Through her own careful management of money, Dorothy has gifted the school $595,000, which comes from the untouched stock portfolio she inherited from her parents. And in their honour, Dorothy has created three endowed continuing and concurrent scholarships — the first of their kind in the faculty — aptly named the William and May Hollingsworth Scholarship in Piano, Voice, and Music Education.

Dorothy sits at the piano
Dorothy sits at the piano, her favourite instrument to play, at her home in London, Ont.

What’s exciting about the awards for Dorothy is knowing that her gift will support up to 11 students each year and provide them with financial support until they finish their studies.

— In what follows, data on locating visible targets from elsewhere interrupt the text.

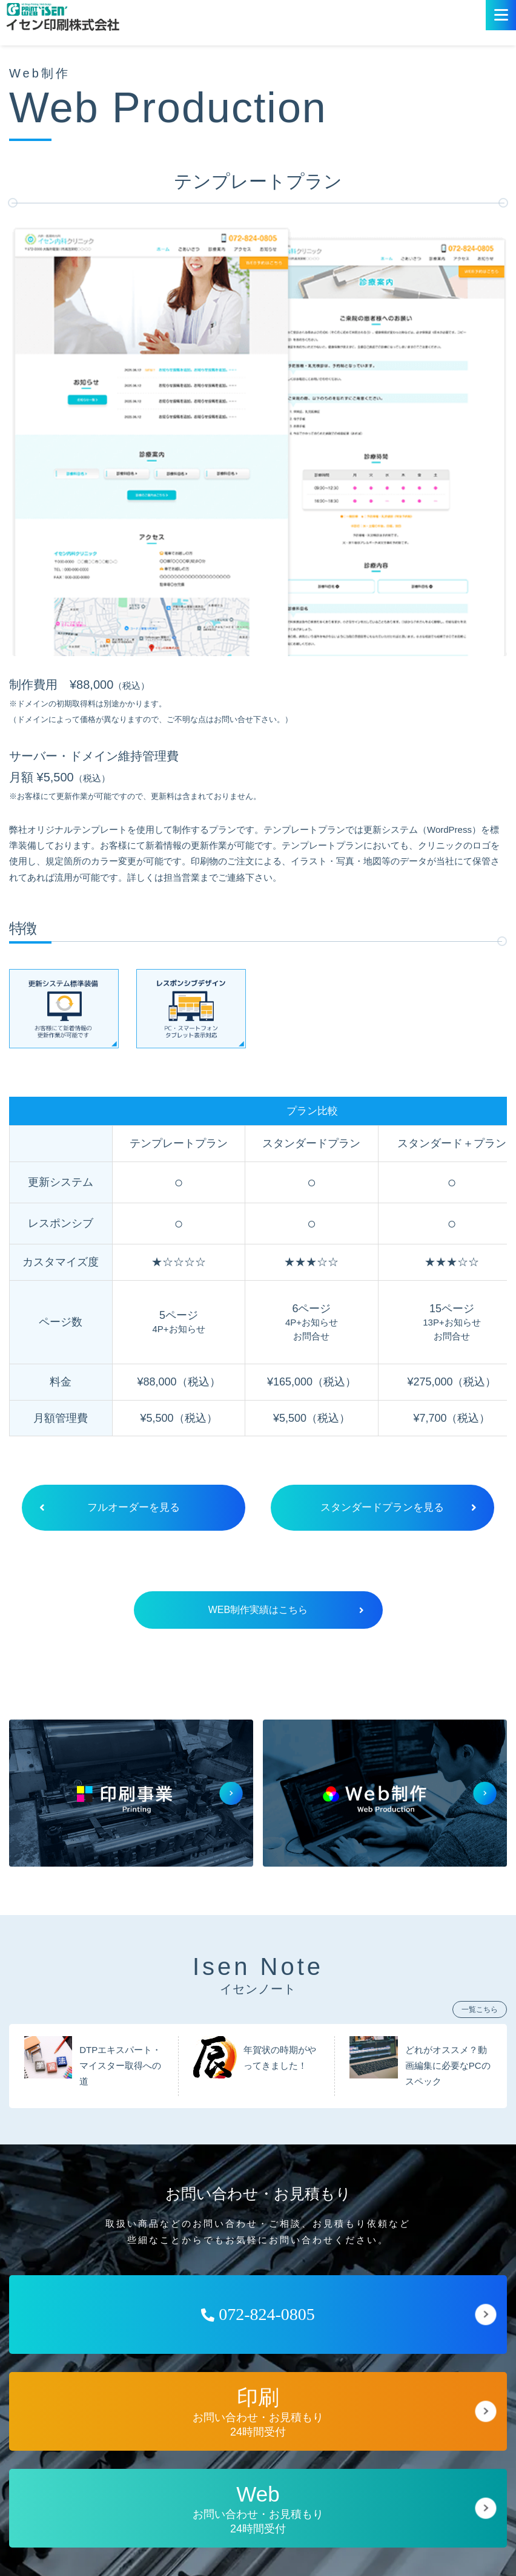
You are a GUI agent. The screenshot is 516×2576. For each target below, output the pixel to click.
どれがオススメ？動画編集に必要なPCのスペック (448, 2067)
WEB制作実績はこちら (286, 1611)
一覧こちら (479, 2010)
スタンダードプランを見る (396, 1508)
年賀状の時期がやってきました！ (279, 2059)
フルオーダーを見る (102, 1508)
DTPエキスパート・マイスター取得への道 (120, 2067)
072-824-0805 (258, 2315)
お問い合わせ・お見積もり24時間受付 (258, 2413)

“The arts serve people through a lifetime of creating. And yet they are grossly underfunded,” says Dorothy. “When you think of music grads, who have spent countless hours honing their skills, they are not rewarded proportionately [to other faculties], in my view. It’s important to support all the arts.”


William and May Hollingsworth Scholarship in Piano: Awarded to a first-year student studying piano, who will receive $2,000 annually for four years if they maintain a minimum average of 80 percent.

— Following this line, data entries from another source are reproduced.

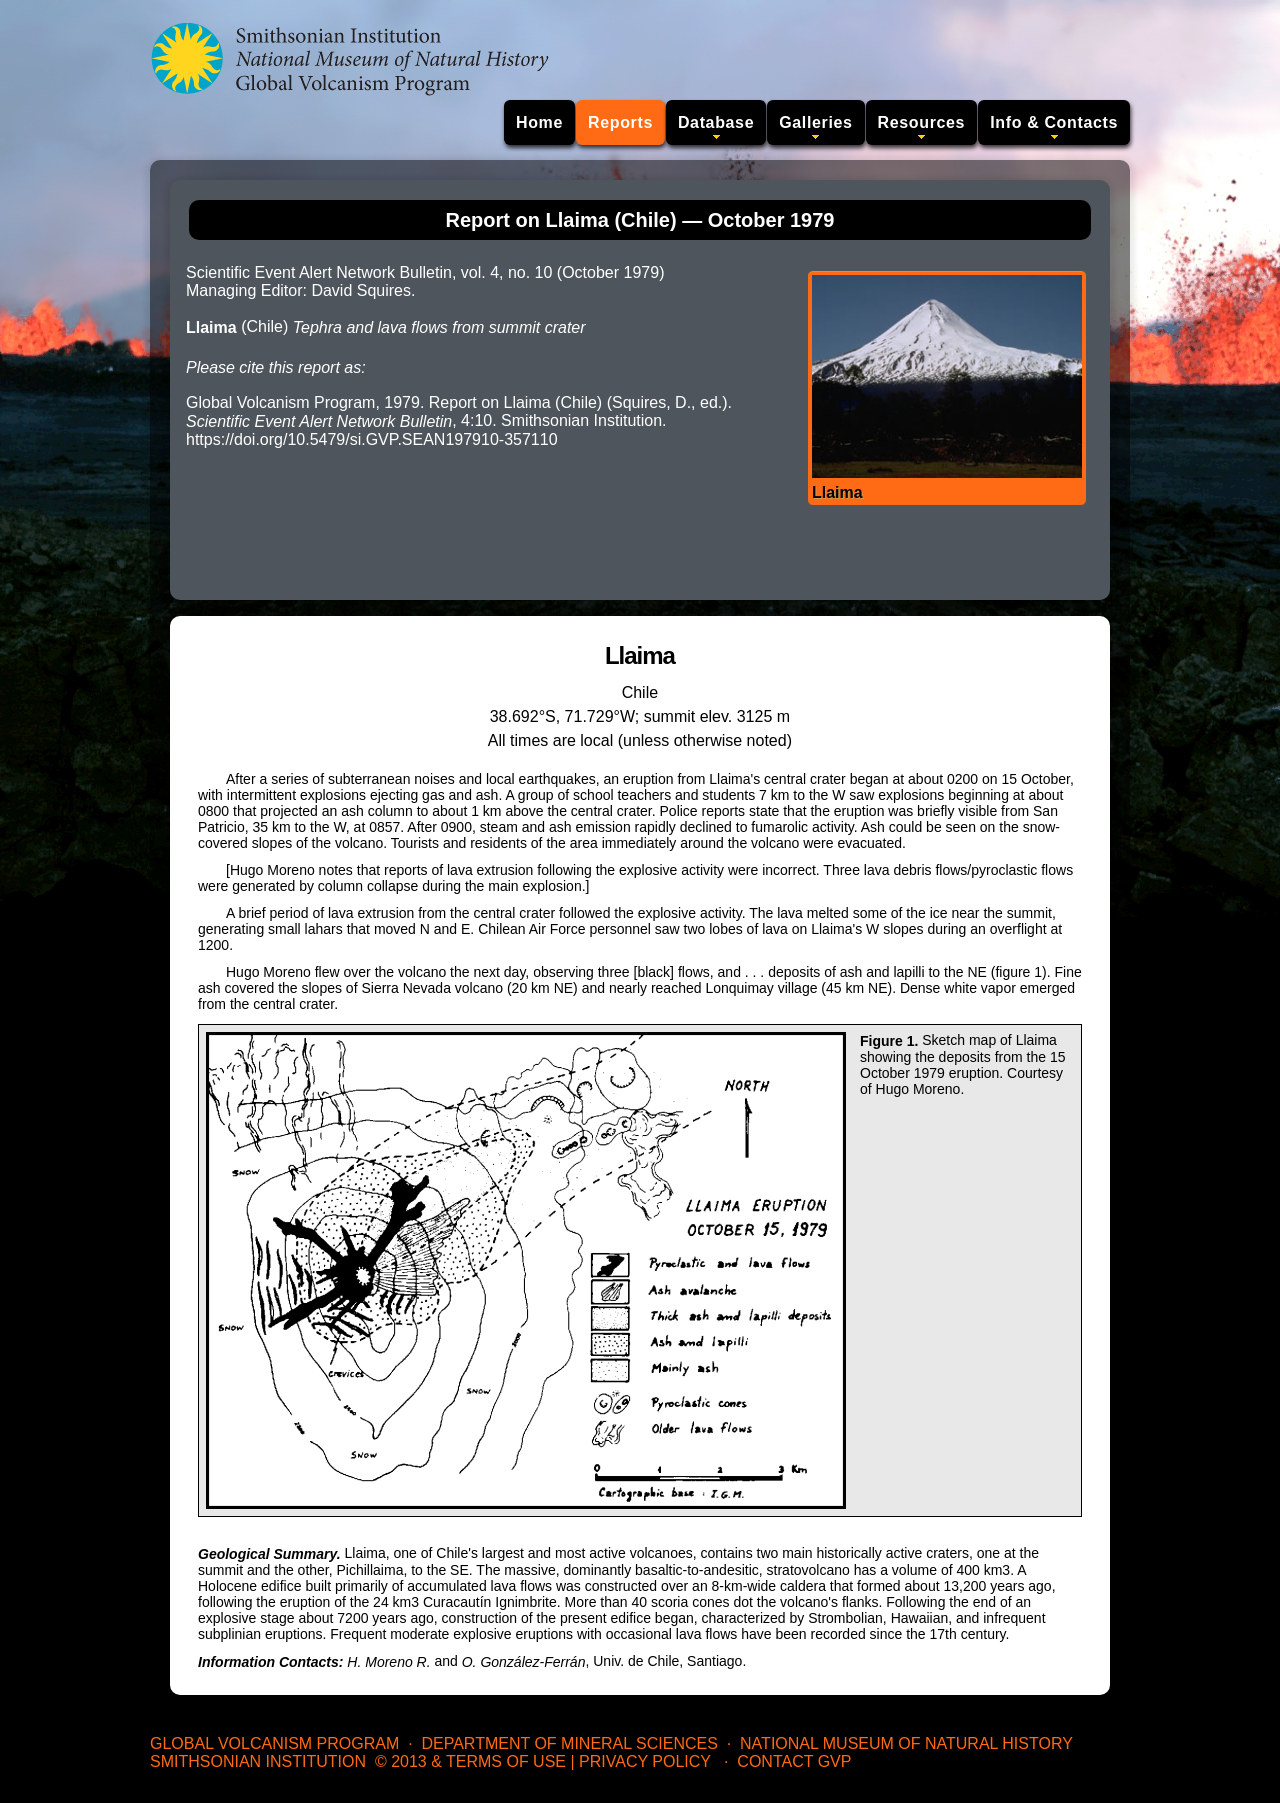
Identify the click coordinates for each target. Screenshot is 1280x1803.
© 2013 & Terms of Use (470, 1761)
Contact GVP (794, 1761)
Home (539, 122)
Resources (922, 122)
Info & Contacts (1054, 122)
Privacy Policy (645, 1761)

William and May Hollingsworth Scholarship in Voice: Awarded to a first-year student studying voice, who will receive $2,000 annually for four years, if they maintain a minimum average of 80 percent.

William and May Hollingsworth Scholarship in Music: Awarded to a second-year student in the music education program, who will receive $2,000 annually for three years, so long as they maintain a minimum average of 80 percent.

Each year, three new students will be chosen to receive support throughout their music education.

For more information about how to give to student awards, or other music priorities, contact Karmen Ferraro at 519-661-2111 x85695 or email

After graduation, Dorothy went on to teaching and found herself in the role that suited her perfectly, becoming a high school counsellor. Thinking back on those days, Dorothy notes she was happy to go to work each day.

When it was time to close that chapter of her life, Dorothy became a tour operator and began arranging specialized trips all over the world, for Canadian physicians, dentists and other professionals. She did this alongside her husband Bill, who was savvy in business, politics, and publishing.

Sitting amongst her mementos, collected from all over the world, the 89-year-old has lived a fulfilling life full of adventures. Her one desire for these scholarship awards is to see students succeed and be accomplished in their careers.

“I hope their education will be fulfilling and open the path to success in whatever endeavour they end up in,” says Dorothy.

Dorothy has also chosen to give through her will and leave a legacy gift to create an endowment for an artist-in-residence at the Don Wright Faculty of Music. This she will name in honour of her late husband, Bill Nobleman, and herself.